Reputation: 14773
I have a simple .click()
function with some functions in it:
$mario.on('click', this, function() {
var width_mario = $window.width()/2;
$contentw.animate({left: '100%', marginLeft: -width_mario, marginTop: 0}, 600);
$fixed.css({'background-color': '#510000', 'left': '25%'});
createMario();
trigger(); // fire trigger not until createMario() is finished with animation
});
inside the function of createMario()
are loads of jQuery .animate()
ions. What I intend to do is, to fire trigger not until the animations of createMario()
are finished. Something like the return function you can do if an animation is finished BUT inside the click function.
Thanks
edit: and not with setTimeout()
because the animations have a random speed.
Upvotes: 0
Views: 63
Reputation: 6217
You can also use element.promise.done(function() { trigger(); });
if you're animating 1 element in the createMario
function, or you can attach it to the longest animated element also (the one that takes the longest to finish), and it will call the trigger()
function after that element has finished animating.

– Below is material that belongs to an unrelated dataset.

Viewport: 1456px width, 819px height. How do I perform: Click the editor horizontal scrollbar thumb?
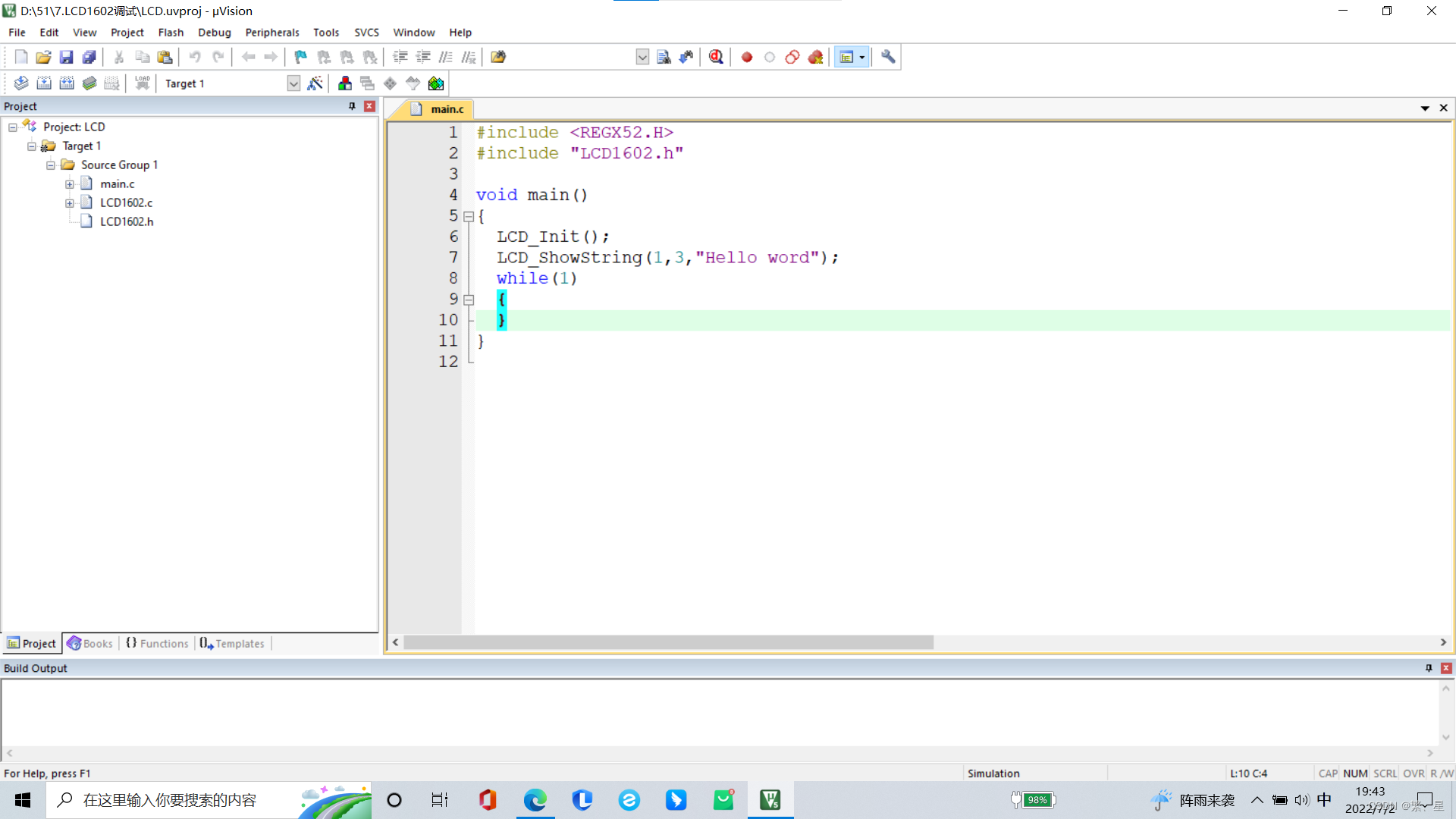pos(667,642)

Here's a jsFiddle I put together that exemplifies this: http://jsfiddle.net/WPHmY/2/
Upvotes: 1
Reputation: 12903
pass it as a callback, something like this:
function createMario(calback_fn) {
...
animate({...}, {duration: 12345, complete: callback_fn});
...
}
Make sure you add it to the longest animate
call.
Note that may need to slightly change the animate syntax, see http://api.jquery.com/animate/ for different argument options).
Then do:
...
$fixed.css({'background-color': ... as before... });
createMario(trigger);
Upvotes: 1
Reputation: 1074008
You can't literally do that. What you need to do instead is pass a reference to the trigger
function into createMario
and have it call that function when the animations are finished. Assuming the animations are via jQuery, they have a callback they call when they're done.